INSTRUCTIONS FOR THE TASK: Line by line, return the material below exactly as it reads.

===============

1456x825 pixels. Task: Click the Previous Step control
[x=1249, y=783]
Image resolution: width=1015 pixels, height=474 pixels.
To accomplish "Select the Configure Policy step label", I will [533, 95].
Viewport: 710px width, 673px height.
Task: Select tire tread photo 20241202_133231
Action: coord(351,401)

===============

REPLY TO THE EXERCISE:
1456x825 pixels. Task: Click the Previous Step control
[x=1249, y=783]
Image resolution: width=1015 pixels, height=474 pixels.
To accomplish "Select the Configure Policy step label", I will [533, 95].
Viewport: 710px width, 673px height.
Task: Select tire tread photo 20241202_133231
Action: coord(351,401)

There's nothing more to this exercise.